-- Opening Marker --

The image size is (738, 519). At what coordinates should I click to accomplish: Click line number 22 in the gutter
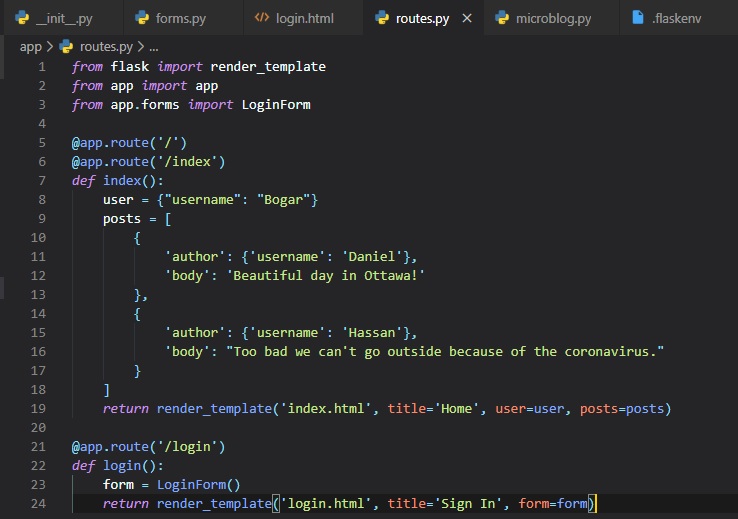coord(38,465)
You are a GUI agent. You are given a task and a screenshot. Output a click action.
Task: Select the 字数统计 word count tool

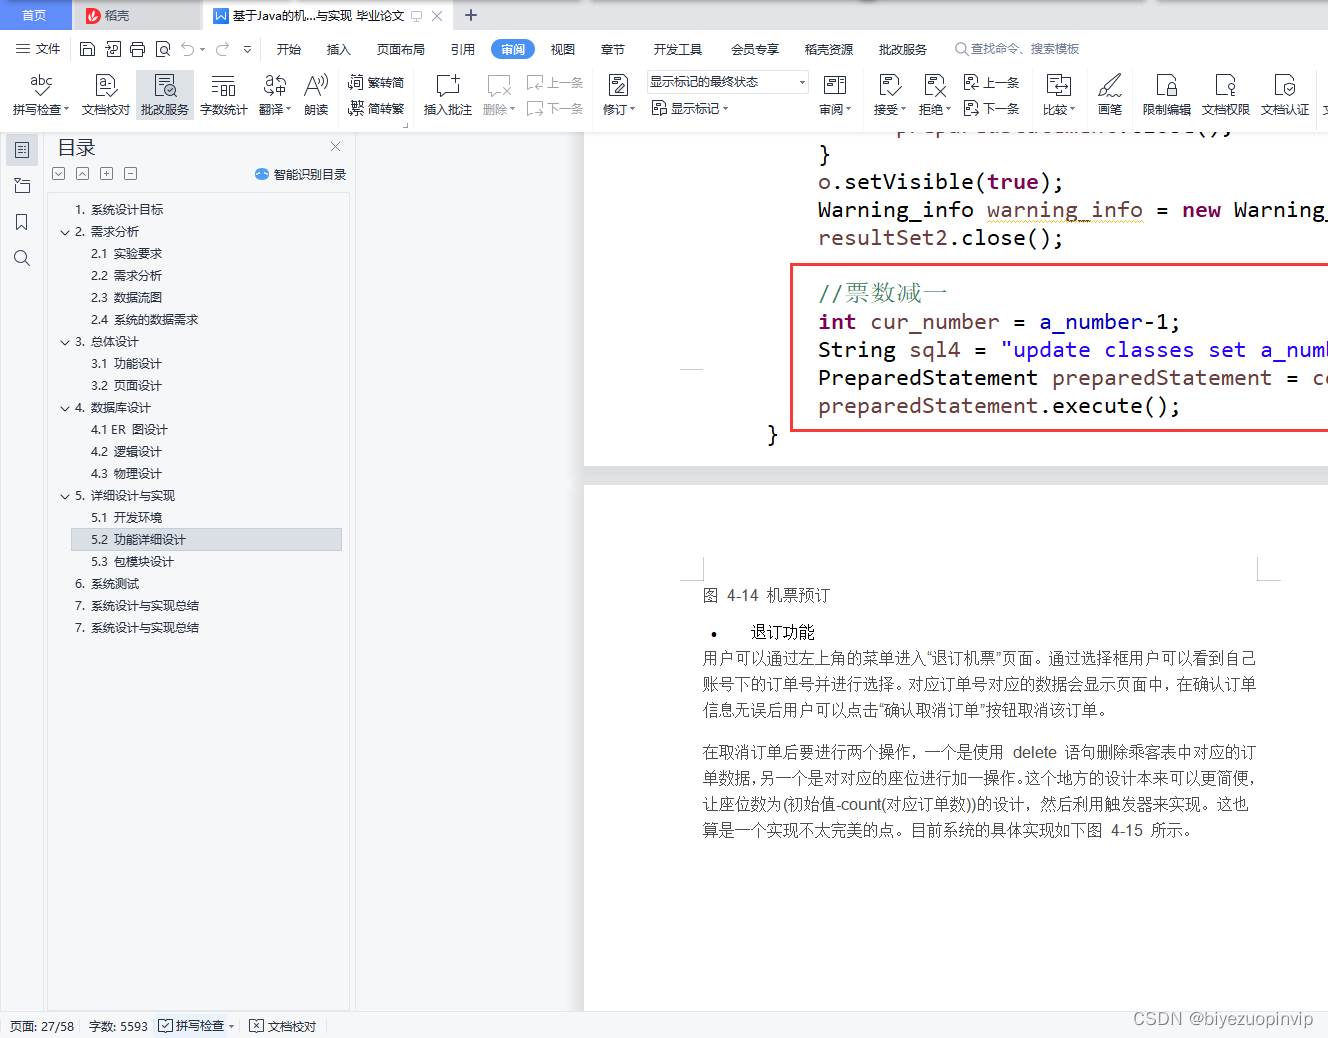[223, 95]
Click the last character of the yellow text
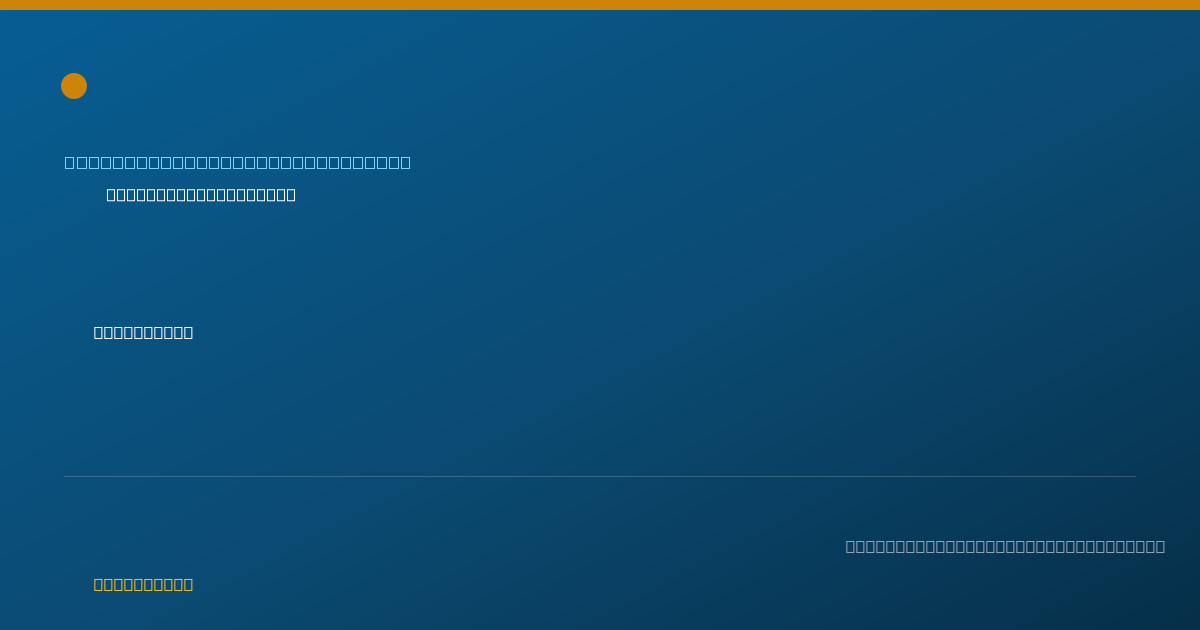Image resolution: width=1200 pixels, height=630 pixels. point(187,584)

-- Closing Marker --

◆ EXERCISE PROMPT
Everything in the preceding material must be transcribed exactly, except the images.

◆ REPLY
The image size is (738, 519). At what coordinates should I click to accomplish: Click line number 22 in the gutter
coord(38,465)
You are a GUI agent. You are given a task and a screenshot. Output a click action.
Task: Select the 字数统计 word count tool

[223, 95]
Click the last character of the yellow text
Image resolution: width=1200 pixels, height=630 pixels. point(187,584)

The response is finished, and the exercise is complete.